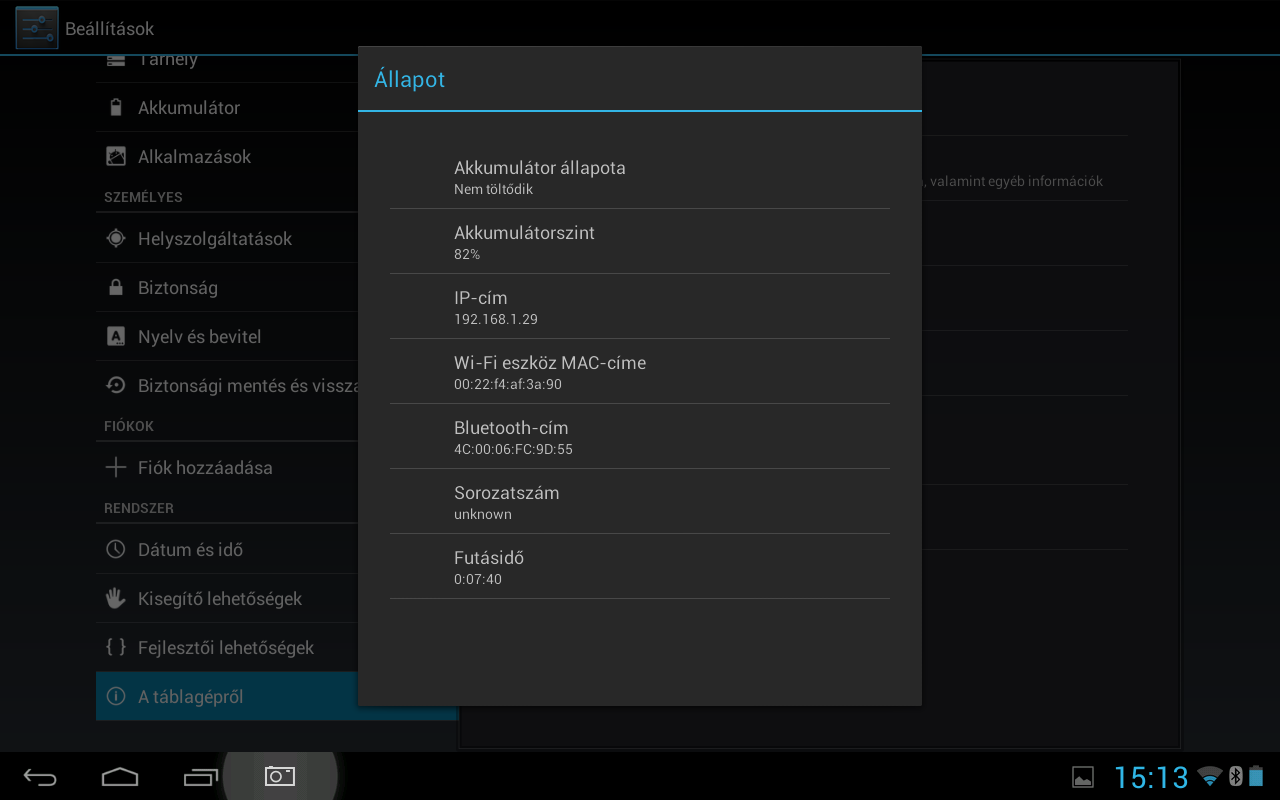This screenshot has height=800, width=1280.
Task: Click the Dátum és idő clock icon
Action: [116, 550]
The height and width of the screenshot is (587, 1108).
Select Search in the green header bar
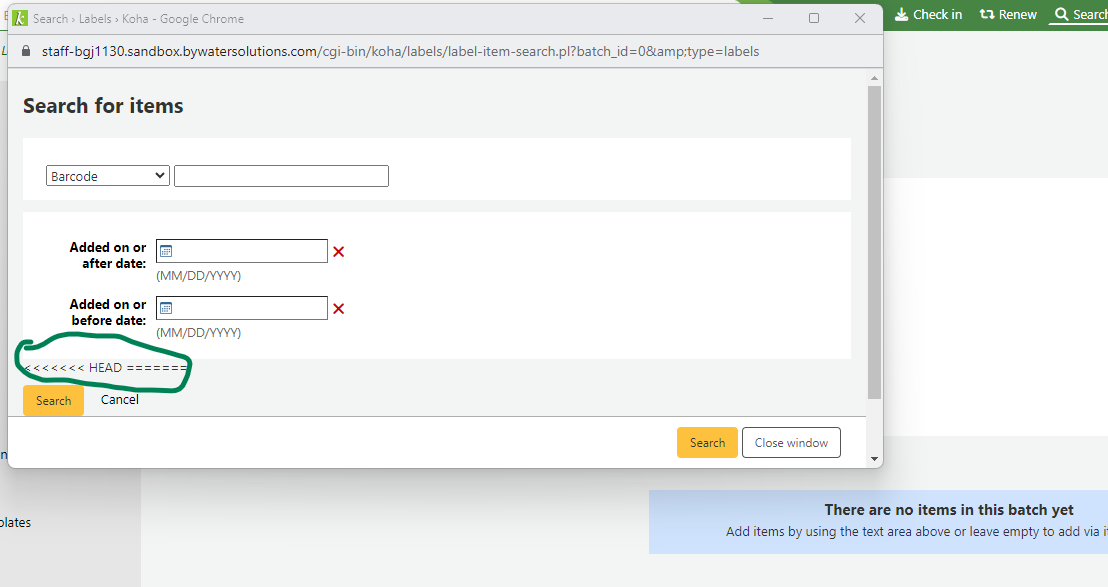(1081, 14)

----

Here the lines from the one with "The height and" through the last line of the data above need to be repeated exactly, both included, and any picture omitted.

* [Exercise result]:
The height and width of the screenshot is (587, 1108).
Select Search in the green header bar
(1081, 14)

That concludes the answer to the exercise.